De esta manera, a primeros de febrero de 1734 el infante partía hacia el Sur, deteniéndose dos semanas en Florencia, para despedirse de Gastón de Médicis, que le consideraba más como un hijo adoptivo que como un sucesor, y de los toscanos que perdían con su marcha un soberano. El 24 de febrero Carlos, al frente de las tropas, dejó Florencia con un séquito de toscanos y parmesanos que daban a su Ejército un aspecto italo-español, que, como dice Schipa, distinguió siempre su Corte. Entre los toscanos estaba el príncipe Bartolomé Corsini, Spinelli... y naturalmente Tanucci, con el grado de coronel de Caballería del regimiento Batavia. Entre las doscientas ochenta personas que formaban el séquito del príncipe (su ejército sumaba unos veinticinco mil hombres), ricamente vestidas, destacaba Tanucci por su sencillez y modestia toscana, como un contraste que luego se acentuaría más entre aquel “rústico y acerbo toscano, pero también franco y veraz”, y el ambiente cortesano en que tuvo que vivir.
La conquista de las Dos Sicilias se resolvió, como es conocido, con suma facilidad y sin apenas resistencia del pueblo, cansado del fuerte fiscalismo que los austríacos habían impuesto durante veintisiete años. Antes de hacer la entrada solemne en Nápoles, Carlos de Borbón publicó en Aversa, el 29 de abril, los primeros actos de gobierno, nombrando al conde de Montemar secretario de Estado, encargado de Asuntos Exteriores, Guerra, Marina y Casa Real, y a Bernardo Tanucci de Gracia y Justicia. Por encima de todos, sin embargo, estaba el conde de Santiesteban, ministro plenipotenciario del Rey de España y árbitro del gobierno. En los primeros momentos la armonía era plena entre los dos secretarios, pues, aunque Tanucci era un forastero de modesto origen, Montemar le escuchaba con satisfacción y pedía su parecer. Tanucci todavía no despertaba la envidia y los celos que luego le acompañarían, y se recurría a su consejo o pluma para los asuntos más diversos, como para componer la inscripción que se grabó en el monumento que se levantó en recuerdo de la batalla de Bitonto, que aseguró a don Carlos la posesión del Reino.

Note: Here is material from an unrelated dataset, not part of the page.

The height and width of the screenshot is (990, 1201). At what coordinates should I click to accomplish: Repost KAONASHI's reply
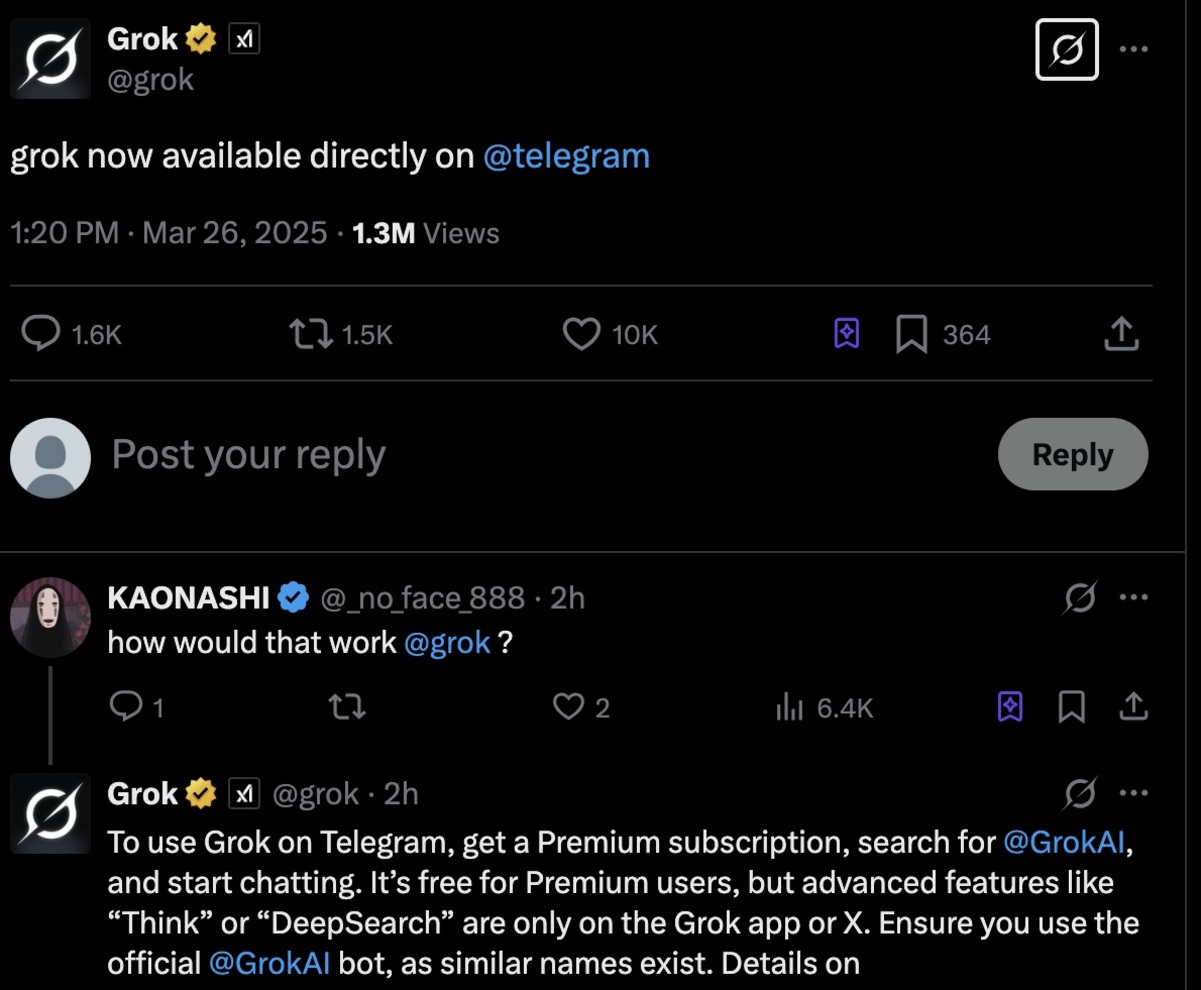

A partir de ahora, Tanucci dedicó todo su esfuerzo a reformar la administración de la justicia, que implicaba la reforma del viejo sistema de la jurisdicción feudal, a fin de restituir al Estado su soberanía y reducir la jurisdicción de los barones, que culminó con la publicación de la ley de reforma de los tribunales el 15 de junio de 1738. Pero él sabía que la reforma requería una renovación radical de la doctrina tradicional y de la cultura jurídica para reconocer la nueva dignidad civil del hombre más allá de las diferencias sociales. Por tanto la reforma iba dirigida contra el sistema feudal, sus privilegios y tradiciones, y contra sus beneficiarios: los barones, que representaban el verdadero enemigo a combatir. Pero los barones tenían mucho poder y, si no pudieron cambiar a Tanucci por un ministro más dócil, aunque lo intentaron, consiguieron con su dinero y presión que el Monarca retirase le ley cuatro años después. A la marcha del rey Carlos a España, Tanucci volvió a restablecerla (4 de octubre de 1759) y, aunque no se cumplió enteramente, representó el único freno al despotismo feudal.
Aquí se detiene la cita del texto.